The request –
Can you set out the records, from the line holding "You are a GUI" through the end of the records, both included, as a Markdown table with the columns Row and Line, skipping blank lines and leaving the pictures out?

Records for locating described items
# # # # # # #

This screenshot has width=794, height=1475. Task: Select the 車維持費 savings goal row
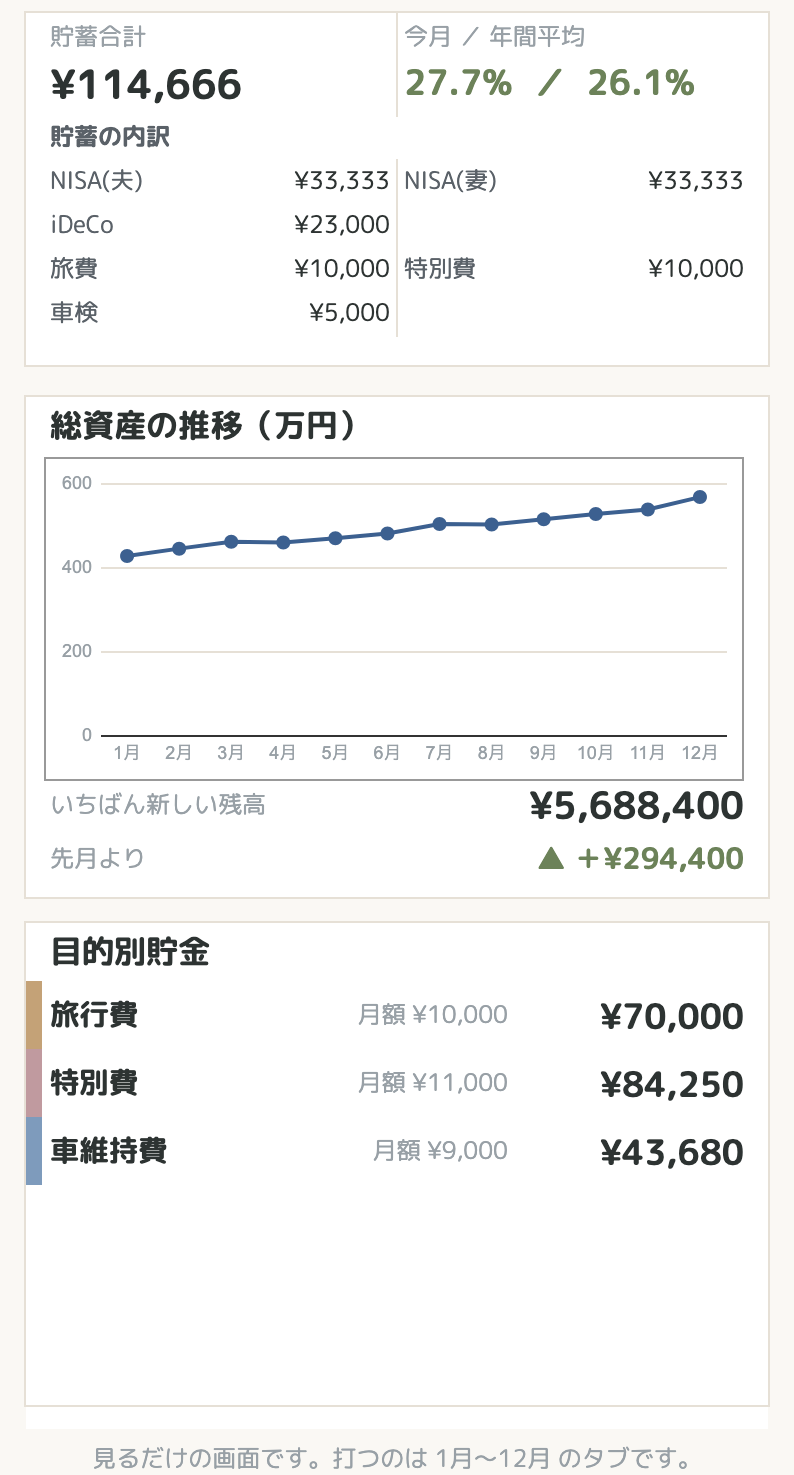[397, 1151]
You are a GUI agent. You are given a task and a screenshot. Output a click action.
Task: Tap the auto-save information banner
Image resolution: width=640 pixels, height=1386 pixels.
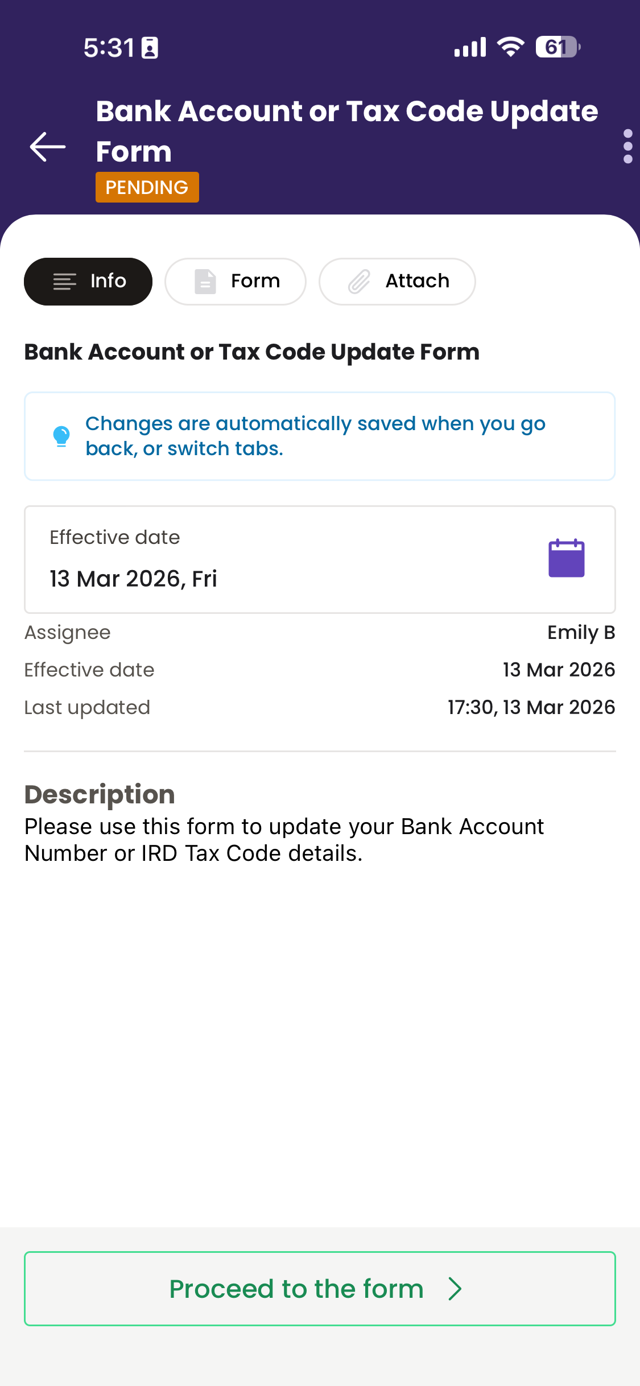point(320,436)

# # # # # # #

Result of this exercise –
| Row | Line |
|---|---|
| 1 | You are a GUI agent. You are given a task and a screenshot. Output a click action. |
| 2 | Task: Tap the auto-save information banner |
| 3 | Image resolution: width=640 pixels, height=1386 pixels. |
| 4 | point(320,436) |